(Exercise data Opens)

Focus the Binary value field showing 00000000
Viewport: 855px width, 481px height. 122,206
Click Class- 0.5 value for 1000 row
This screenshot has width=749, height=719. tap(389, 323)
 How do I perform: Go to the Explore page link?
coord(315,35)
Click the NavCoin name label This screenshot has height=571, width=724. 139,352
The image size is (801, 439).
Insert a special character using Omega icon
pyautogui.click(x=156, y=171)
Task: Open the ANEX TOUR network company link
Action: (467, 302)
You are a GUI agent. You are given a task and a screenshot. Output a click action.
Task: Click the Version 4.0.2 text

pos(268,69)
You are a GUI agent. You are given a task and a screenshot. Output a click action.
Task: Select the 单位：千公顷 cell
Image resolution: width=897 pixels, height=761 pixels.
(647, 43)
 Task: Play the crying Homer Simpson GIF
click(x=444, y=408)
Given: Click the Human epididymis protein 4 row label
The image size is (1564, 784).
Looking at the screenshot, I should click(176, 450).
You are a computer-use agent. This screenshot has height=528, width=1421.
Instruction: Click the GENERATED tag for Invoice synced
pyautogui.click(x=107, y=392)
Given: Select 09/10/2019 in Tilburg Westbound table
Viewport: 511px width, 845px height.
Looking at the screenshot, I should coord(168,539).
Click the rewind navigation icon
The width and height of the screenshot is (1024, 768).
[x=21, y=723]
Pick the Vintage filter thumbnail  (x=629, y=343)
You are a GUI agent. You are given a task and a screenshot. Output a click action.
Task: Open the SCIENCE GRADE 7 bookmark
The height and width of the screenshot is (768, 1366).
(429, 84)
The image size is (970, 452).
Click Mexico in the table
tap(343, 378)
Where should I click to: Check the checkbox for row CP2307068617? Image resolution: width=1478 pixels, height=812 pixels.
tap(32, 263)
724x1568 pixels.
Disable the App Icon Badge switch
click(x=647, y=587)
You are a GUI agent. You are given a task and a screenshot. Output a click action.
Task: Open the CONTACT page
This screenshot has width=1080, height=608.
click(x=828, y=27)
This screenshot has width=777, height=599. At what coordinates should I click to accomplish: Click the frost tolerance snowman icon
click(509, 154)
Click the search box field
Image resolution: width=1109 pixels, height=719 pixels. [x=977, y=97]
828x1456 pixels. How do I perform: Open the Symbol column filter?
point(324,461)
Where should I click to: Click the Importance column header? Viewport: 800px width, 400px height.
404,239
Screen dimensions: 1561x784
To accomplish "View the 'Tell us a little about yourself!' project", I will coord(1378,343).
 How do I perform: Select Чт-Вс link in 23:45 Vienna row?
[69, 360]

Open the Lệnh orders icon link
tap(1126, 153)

(Exercise data Closes)

== Exercise ==
A complete, exact transcription of the data above is the required answer.

== Solution to the problem ==
Focus the Binary value field showing 00000000
Viewport: 855px width, 481px height. 122,206
Click Class- 0.5 value for 1000 row
This screenshot has width=749, height=719. tap(389, 323)
 How do I perform: Go to the Explore page link?
coord(315,35)
Click the NavCoin name label This screenshot has height=571, width=724. 139,352
The image size is (801, 439).
Insert a special character using Omega icon
pyautogui.click(x=156, y=171)
Task: Open the ANEX TOUR network company link
Action: (467, 302)
You are a GUI agent. You are given a task and a screenshot. Output a click action.
Task: Click the Version 4.0.2 text

pos(268,69)
You are a GUI agent. You are given a task and a screenshot. Output a click action.
Task: Select the 单位：千公顷 cell
Image resolution: width=897 pixels, height=761 pixels.
(647, 43)
 Task: Play the crying Homer Simpson GIF
click(x=444, y=408)
Given: Click the Human epididymis protein 4 row label
The image size is (1564, 784).
Looking at the screenshot, I should click(176, 450).
You are a computer-use agent. This screenshot has height=528, width=1421.
Instruction: Click the GENERATED tag for Invoice synced
pyautogui.click(x=107, y=392)
Given: Select 09/10/2019 in Tilburg Westbound table
Viewport: 511px width, 845px height.
Looking at the screenshot, I should coord(168,539).
Click the rewind navigation icon
The width and height of the screenshot is (1024, 768).
[x=21, y=723]
Pick the Vintage filter thumbnail  (x=629, y=343)
You are a GUI agent. You are given a task and a screenshot. Output a click action.
Task: Open the SCIENCE GRADE 7 bookmark
The height and width of the screenshot is (768, 1366).
(429, 84)
The image size is (970, 452).
Click Mexico in the table
tap(343, 378)
Where should I click to: Check the checkbox for row CP2307068617? Image resolution: width=1478 pixels, height=812 pixels.
tap(32, 263)
724x1568 pixels.
Disable the App Icon Badge switch
click(x=647, y=587)
You are a GUI agent. You are given a task and a screenshot. Output a click action.
Task: Open the CONTACT page
This screenshot has width=1080, height=608.
click(x=828, y=27)
This screenshot has width=777, height=599. At what coordinates should I click to accomplish: Click the frost tolerance snowman icon
click(509, 154)
Click the search box field
Image resolution: width=1109 pixels, height=719 pixels. [x=977, y=97]
828x1456 pixels. How do I perform: Open the Symbol column filter?
point(324,461)
Where should I click to: Click the Importance column header? Viewport: 800px width, 400px height.
404,239
Screen dimensions: 1561x784
To accomplish "View the 'Tell us a little about yourself!' project", I will coord(1378,343).
 How do I perform: Select Чт-Вс link in 23:45 Vienna row?
[69, 360]

Open the Lệnh orders icon link
tap(1126, 153)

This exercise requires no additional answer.